The “Blake fix” stems from a 2021 state Supreme Court case where the court ruled that the state’s felony drug possession law was unconstitutional because it didn’t require someone to “knowingly” possess drugs for conviction.
State v. Blake centered around Shannon Blake, who was arrested in 2016 in Spokane and convicted of simple drug possession because she had a bag of methamphetamine in the jeans she was wearing. Blake argued the jeans were from a friend and she did not realize the drugs were in them.
At the time, drug possession was considered a felony, punishable by up to five years in prison and a $10,000 fine.
In February 2021, the court ruled that the state’s drug possession law at the time violated due process because someone could unknowingly possess drugs and still be arrested.

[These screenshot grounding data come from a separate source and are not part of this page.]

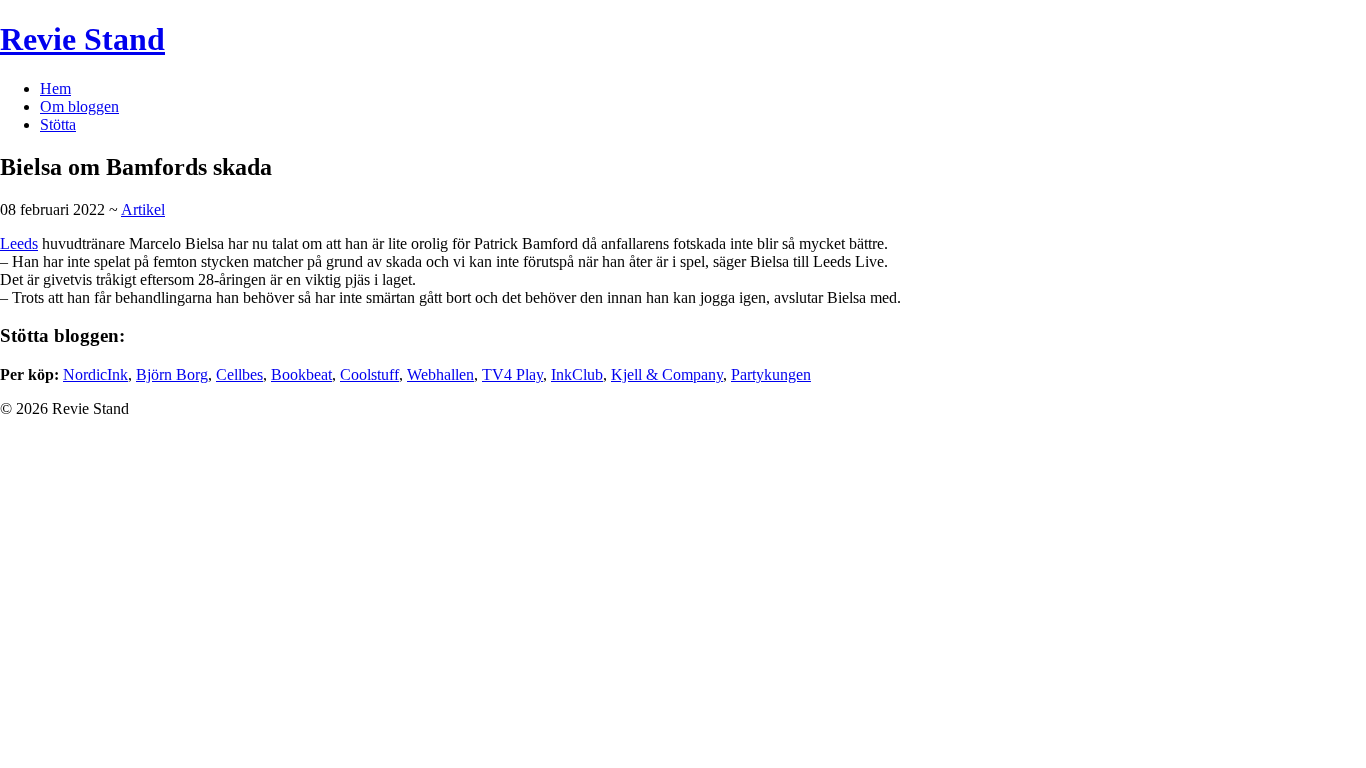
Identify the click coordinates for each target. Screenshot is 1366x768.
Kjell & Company (667, 374)
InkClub (577, 374)
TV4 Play (512, 374)
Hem (55, 88)
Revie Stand (82, 39)
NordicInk (95, 374)
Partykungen (771, 374)
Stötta (58, 124)
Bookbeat (301, 374)
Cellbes (239, 374)
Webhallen (440, 374)
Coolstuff (369, 374)
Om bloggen (79, 106)
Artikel (143, 209)
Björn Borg (172, 374)
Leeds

Following the decision, those with pending simple possession charges were released from jails and their charges dismissed throughout the state. Those convicted of simple possession of a controlled substance under the law became eligible to have their conviction vacated and for a refund of any penalties or fines paid on these cases.
The court’s decision came mid-legislative session and left lawmakers scrambling to come up with a fix in the few short months they had left.
Their temporary solution made drug possession a misdemeanor, punishable by up to 90 days in jail and a $1,000 fine, but required law enforcement to divert offenders to treatment on their first two arrests.
That law sunsets in July, and if the Legislature doesn’t come up with a new law before then, there will be no state level criminal penalty for drug possession.